Radiotherapy treatment details
Table 2 lists the characteristics of the radiotherapy treatment received by the patients. Representative CT images of SBRT for central tumors are shown in Figure S1. The median dose of SBRT was 50 Gy/5 fractions and the median BED (α/β =10) was 100 Gy (range, 100–119 Gy). The median volume of the PTV was 35.0 cm3 (range, 10.5–122.0 cm3).
Figure 1A,B show the Kaplan-Meier curves of LR, RR, DM, PFS, and OS. At last follow-up (February 20, 2020), 8 patients (25.8%) had died. The median follow-up interval was 47.7 months (range, 6.5–79.6 months).
Disease progression occurred in 48.4% (15/31) of patients, and 4 (12.9%), 4 (12.9%), and 10 (32.3%) patients experienced local, regional, and distant failure, respectively. Among these patients, one patient had local recurrence and regional metastasis, and one had local and regional recurrence as well as distant metastasis. Of the 15 patients whose disease progressed, 8 patients were treated: 3 patients received systemic therapy including chemotherapy and targeted therapy; 1 patient received chemotherapy, radioactive seed implantation, and radiofrequency ablation; 1 patient received targeted therapy and palliative radiotherapy for bone metastases; 1 patient received chemotherapy and lung re-irradiation with SBRT; 1 patient received palliative radiotherapy for brain metastases; and 1 patient received mediastinal lymph node radiotherapy. At 3 years, the estimated cumulative incidences of local, regional, and distant disease recurrence were 11.7%, 9.7%, and 30.7%, respectively; and at 5 years they were 21.5%, 15.0%, and 35.0%, respectively. The median PFS for the patients in this study was 39.3 months [95% conﬁdence interval (CI), 14.7–63.9 months]. The 3- and 5-year PFS rates were 55.1% and 40.5%, respectively. Eight patients (25.8%) died, of whom 3 were considered to have died from cancer-related causes, including distant metastases to the lung, liver, or brain. Two patients who died at home of unknown causes were considered to have possibly developed respiratory failure, which was scored as a grade 5 late toxicity after the patients’ medical histories were reviewed by two radiation oncologists during follow-up. Three patients died of other diseases, including cerebral infarction (one patient), cerebral hemorrhage (one patient), and myocardial infarction (one patient). Table 3 displays the clinicopathological characteristics of the 8 patients who died during follow-up. The median OS was 64.3 months (95% CI, not reached–not reached). The 3- and 5-year OS rates were 85.3%, and 68.4%, respectively. In the multivariate analysis, smoking (P=0.041), Charlson Comorbidity Index ≥5 (P=0.046), and adenocarcinoma (P=0.035) were signiﬁcantly associated with shorter OS. Smoking (P=0.027) and Charlson Comorbidity Index ≥5 (P=0.032) was signiﬁcantly associated with shorter PFS. The Cox proportional hazard regression model was used in a multivariate analysis of PFS and OS (Table 4).

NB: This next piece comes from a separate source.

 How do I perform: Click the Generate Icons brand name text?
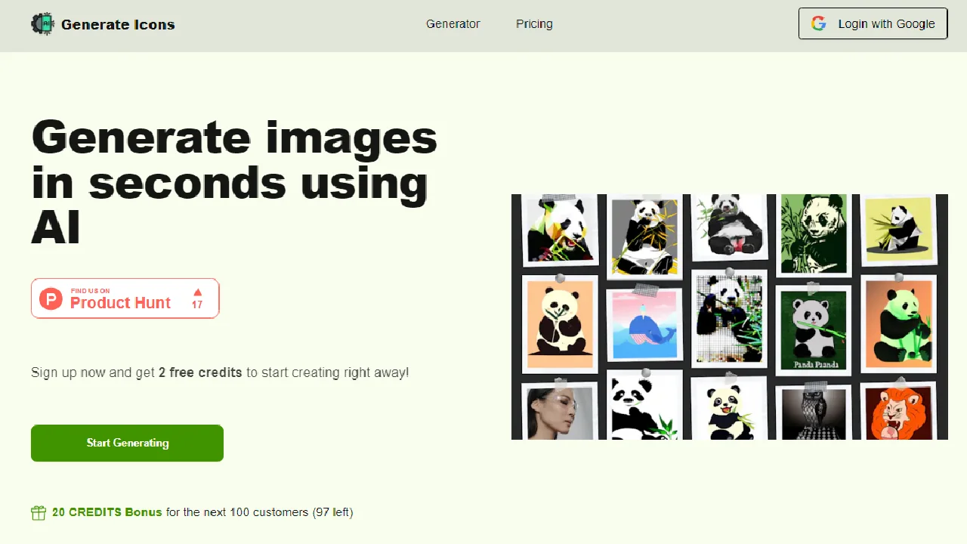point(118,23)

Two (6.5%) of the 31 patients experienced grade ≥3 acute toxicity. Both of these patients suffered grade 3 radiation pneumonitis. No acute grade 4–5 toxicity was reported. Two patients suffered grade 5 late toxicity.

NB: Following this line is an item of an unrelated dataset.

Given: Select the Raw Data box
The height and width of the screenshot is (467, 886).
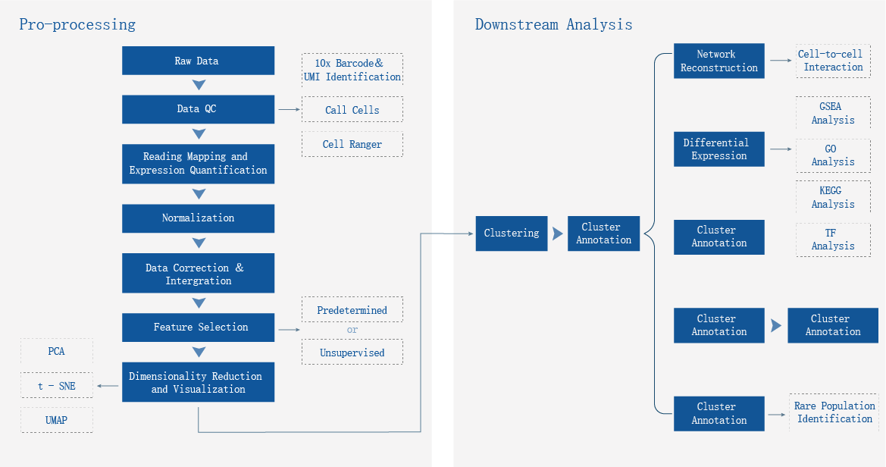Looking at the screenshot, I should [x=199, y=61].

The use of SBRT in the treatment of early-stage inoperable NSCLC can achieve excellent LC and has tolerable levels of toxicity. However, these results have mainly been observed in patients with peripheral tumors. In the treatment of central tumors with SBRT, optimizing the risk-benefit ratio is still an area that is being actively explored. This is because the risk of toxicity with SBRT for central tumors is higher than that for peripheral tumors. To date, the long-time proﬁle of the efﬁcacy and safety of SBRT for central early-stage NSCLC has not been well concluded. Moreover, the experience of using SBRT in clinical practice in China is particularly limited.
In this retrospective 4-year study, we investigated the efficacy of SBRT BED10 100–119 Gy delivered in 4–10 fractions for patients with central early-stage NSCLC with a 4-year median follow-up. To our knowledge, the current study has the longest follow-up time of the studies exploring the use of SBRT in central early-stage NSCLC patients. We observed outstanding outcomes, with low incidences of LR, RR, and DM (21.4%, 15.0% and 35.0%, respectively), and encouraging 5-year PFS and OS rates (40.5% and 68.4%, respectively). The incidence of grade ≥3 acute adverse events was extremely low; only 2 patients experienced grade 3 acute radiation pneumonitis (6.5%), and no grade 4 or 5 acute adverse events occurred.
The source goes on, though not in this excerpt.